- ÉNONCÉ DE L'EXERCICE -
Recopiez fidèlement le passage du texte ci-dessous sur la traduction de poèmes, depuis « Ce sont des » jusqu'à « même devenu insolite. ».

- BLOC DE TEXTE -

######

Ce sont des poèmes traduits en français, récemment parus en volume. L'original est écrit en vers réguliers, à une époque — la seconde moitié du siècle dernier — où dans l'autre pays comme chez nous, le vers ancien, pas totalement disparu, est tout de même devenu insolite.
Le traducteur, lui, a choisi le vers libre et se sent donc obligé, c'est bien le moins, de justifier son choix en préface :
L'option de tout passer à la moulinette de l'alexandrin, si typiquement français, n'avait pas non plus de sens du point de vue de la langue-source, de l'histoire littéraire et de l'époque de publication de ces poèmes. Qui plus est, cela aurait figé les poèmes dans un rythme invariablement pair et carré...

######

- ENREGISTREMENTS FOURNIS -
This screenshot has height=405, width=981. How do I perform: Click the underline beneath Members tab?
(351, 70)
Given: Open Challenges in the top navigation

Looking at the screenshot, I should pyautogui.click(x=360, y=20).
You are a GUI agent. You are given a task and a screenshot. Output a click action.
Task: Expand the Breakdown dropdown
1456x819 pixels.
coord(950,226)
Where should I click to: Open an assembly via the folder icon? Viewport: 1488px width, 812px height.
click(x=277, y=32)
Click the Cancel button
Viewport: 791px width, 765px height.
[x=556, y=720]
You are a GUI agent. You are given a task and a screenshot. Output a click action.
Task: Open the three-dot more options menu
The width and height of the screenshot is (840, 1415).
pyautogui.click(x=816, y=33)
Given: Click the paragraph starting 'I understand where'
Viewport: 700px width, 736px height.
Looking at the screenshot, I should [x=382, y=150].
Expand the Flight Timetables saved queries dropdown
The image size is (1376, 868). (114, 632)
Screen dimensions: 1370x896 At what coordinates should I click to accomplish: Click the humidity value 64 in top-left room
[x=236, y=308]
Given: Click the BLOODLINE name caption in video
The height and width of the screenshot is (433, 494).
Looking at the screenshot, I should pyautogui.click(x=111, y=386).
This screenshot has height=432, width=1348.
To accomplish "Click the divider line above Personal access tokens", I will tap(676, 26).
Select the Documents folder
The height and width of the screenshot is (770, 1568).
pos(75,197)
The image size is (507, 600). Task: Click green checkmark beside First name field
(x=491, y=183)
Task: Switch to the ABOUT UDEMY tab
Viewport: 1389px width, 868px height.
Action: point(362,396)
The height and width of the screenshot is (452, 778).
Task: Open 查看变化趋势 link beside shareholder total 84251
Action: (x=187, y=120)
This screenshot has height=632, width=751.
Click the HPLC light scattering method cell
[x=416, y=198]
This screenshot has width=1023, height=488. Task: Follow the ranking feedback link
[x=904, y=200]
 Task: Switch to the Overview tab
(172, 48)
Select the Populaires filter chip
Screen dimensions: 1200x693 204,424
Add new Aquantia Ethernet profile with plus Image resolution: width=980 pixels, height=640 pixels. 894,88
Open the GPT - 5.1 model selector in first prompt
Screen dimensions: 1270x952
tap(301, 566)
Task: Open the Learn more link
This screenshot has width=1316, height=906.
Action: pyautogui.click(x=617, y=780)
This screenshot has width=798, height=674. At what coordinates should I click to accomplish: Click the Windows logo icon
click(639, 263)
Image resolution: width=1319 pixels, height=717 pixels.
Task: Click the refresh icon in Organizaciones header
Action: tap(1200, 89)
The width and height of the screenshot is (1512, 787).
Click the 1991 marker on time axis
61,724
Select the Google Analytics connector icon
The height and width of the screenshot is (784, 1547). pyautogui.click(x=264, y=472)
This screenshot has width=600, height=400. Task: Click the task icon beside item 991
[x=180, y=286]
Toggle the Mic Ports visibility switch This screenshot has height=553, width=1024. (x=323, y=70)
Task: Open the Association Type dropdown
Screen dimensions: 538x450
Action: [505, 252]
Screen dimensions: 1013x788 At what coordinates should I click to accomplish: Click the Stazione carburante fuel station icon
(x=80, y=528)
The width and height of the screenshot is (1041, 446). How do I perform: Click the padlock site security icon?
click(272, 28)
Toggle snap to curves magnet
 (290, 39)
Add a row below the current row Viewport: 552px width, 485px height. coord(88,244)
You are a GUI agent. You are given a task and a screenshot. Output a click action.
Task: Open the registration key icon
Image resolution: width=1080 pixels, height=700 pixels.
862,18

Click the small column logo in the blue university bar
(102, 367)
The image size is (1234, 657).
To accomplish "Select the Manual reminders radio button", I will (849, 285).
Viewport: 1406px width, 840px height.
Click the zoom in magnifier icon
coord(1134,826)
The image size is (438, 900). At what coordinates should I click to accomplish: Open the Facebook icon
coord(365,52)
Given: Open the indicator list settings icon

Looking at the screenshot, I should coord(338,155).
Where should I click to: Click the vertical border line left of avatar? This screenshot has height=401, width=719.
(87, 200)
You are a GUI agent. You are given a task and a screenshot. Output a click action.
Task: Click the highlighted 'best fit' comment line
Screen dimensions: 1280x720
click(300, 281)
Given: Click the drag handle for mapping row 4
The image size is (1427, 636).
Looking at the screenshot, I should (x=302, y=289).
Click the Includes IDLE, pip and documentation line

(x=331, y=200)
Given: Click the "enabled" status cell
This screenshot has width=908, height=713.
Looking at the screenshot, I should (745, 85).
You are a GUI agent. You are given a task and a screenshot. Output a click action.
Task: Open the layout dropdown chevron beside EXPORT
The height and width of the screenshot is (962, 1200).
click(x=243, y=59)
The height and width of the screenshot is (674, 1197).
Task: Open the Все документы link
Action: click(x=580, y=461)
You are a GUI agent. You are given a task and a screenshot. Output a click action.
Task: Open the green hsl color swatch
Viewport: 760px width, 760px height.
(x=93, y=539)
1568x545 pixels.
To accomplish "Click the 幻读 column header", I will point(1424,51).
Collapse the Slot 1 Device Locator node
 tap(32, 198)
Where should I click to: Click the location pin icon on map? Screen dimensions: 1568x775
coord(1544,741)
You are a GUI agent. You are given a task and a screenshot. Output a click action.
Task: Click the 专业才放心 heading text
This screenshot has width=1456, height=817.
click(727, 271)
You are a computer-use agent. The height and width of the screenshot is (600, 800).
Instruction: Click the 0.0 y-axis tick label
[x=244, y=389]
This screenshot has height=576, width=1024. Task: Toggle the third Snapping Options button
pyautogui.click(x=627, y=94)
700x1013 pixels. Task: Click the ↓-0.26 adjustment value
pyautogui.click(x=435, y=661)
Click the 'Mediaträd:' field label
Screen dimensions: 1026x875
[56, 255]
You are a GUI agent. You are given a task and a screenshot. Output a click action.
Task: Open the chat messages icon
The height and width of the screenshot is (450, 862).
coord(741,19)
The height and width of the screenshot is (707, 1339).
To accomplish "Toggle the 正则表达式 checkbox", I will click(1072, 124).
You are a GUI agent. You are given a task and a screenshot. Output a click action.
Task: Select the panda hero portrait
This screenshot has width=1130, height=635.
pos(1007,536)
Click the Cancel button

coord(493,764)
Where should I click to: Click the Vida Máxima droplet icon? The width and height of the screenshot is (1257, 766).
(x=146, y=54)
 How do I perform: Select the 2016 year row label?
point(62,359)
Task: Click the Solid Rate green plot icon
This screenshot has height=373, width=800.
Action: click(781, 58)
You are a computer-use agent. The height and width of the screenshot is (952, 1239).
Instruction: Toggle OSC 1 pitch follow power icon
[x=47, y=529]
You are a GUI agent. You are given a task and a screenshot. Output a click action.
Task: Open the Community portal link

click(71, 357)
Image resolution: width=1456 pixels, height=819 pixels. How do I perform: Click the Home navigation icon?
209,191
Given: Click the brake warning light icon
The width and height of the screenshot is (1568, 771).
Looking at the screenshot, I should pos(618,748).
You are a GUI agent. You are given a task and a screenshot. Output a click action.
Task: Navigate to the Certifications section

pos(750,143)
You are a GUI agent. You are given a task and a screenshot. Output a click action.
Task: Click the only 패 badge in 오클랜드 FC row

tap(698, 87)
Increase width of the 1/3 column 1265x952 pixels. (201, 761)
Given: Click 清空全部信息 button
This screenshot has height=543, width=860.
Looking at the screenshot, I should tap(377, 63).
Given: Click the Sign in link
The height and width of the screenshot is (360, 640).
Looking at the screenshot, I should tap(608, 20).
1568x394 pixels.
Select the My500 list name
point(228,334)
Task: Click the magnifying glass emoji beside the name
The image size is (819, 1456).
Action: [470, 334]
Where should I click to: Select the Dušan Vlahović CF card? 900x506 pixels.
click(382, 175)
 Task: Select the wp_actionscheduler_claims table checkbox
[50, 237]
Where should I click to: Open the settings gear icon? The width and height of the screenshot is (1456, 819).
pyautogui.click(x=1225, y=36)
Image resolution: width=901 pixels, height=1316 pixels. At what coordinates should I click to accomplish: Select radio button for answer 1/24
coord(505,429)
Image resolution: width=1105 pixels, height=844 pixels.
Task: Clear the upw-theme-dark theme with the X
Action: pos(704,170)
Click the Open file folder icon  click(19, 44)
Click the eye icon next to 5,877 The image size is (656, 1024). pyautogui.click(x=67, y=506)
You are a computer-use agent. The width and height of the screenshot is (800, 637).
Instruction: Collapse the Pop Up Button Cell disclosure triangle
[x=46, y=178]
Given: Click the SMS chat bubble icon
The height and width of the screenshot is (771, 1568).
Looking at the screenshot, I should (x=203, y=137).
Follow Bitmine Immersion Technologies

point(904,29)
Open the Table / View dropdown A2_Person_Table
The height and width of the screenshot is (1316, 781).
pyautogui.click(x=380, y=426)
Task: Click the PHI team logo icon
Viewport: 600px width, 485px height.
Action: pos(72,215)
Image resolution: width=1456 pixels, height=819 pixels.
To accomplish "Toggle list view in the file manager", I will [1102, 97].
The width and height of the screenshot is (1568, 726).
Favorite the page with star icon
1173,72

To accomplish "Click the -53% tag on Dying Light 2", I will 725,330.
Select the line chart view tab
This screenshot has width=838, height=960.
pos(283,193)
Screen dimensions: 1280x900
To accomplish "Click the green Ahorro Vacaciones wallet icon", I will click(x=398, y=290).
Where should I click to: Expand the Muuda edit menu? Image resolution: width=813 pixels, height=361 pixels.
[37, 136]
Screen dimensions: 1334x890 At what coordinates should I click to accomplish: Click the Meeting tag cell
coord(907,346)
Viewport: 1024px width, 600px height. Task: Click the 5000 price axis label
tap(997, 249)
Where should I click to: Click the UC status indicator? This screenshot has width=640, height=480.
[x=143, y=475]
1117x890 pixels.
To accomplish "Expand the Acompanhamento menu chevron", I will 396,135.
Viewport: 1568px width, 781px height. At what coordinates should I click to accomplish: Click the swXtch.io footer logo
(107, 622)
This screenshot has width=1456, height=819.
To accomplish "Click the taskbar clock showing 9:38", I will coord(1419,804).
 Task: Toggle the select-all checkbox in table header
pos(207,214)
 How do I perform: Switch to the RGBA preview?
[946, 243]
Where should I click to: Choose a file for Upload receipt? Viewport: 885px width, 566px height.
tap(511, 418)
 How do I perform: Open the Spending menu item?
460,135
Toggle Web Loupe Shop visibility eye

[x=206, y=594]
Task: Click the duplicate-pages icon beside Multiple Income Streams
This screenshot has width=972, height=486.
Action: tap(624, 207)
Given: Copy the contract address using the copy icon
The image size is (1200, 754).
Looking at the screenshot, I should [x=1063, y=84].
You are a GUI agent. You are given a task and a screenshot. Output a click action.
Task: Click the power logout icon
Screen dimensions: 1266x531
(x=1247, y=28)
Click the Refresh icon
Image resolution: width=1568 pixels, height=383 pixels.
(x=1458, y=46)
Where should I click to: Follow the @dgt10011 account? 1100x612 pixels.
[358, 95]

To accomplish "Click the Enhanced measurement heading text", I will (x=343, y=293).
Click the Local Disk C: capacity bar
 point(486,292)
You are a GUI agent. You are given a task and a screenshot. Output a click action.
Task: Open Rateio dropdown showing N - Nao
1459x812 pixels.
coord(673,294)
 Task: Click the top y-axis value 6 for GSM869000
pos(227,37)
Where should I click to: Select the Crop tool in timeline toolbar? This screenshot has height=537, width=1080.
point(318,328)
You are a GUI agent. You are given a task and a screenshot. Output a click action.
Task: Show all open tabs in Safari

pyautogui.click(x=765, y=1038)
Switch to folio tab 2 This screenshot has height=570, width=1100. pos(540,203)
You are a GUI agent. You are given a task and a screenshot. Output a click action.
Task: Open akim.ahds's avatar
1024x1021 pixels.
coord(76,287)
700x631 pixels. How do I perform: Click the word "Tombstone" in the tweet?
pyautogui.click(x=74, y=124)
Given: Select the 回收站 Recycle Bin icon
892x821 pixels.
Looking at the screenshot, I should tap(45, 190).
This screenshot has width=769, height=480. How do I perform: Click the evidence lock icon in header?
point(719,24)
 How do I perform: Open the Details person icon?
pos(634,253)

######

- RÉPONSE RÉDIGÉE -
Ce sont des poèmes traduits en français, récemment parus en volume. L'original est écrit en vers réguliers, à une époque — la seconde moitié du siècle dernier — où dans l'autre pays comme chez nous, le vers ancien, pas totalement disparu, est tout de même devenu insolite.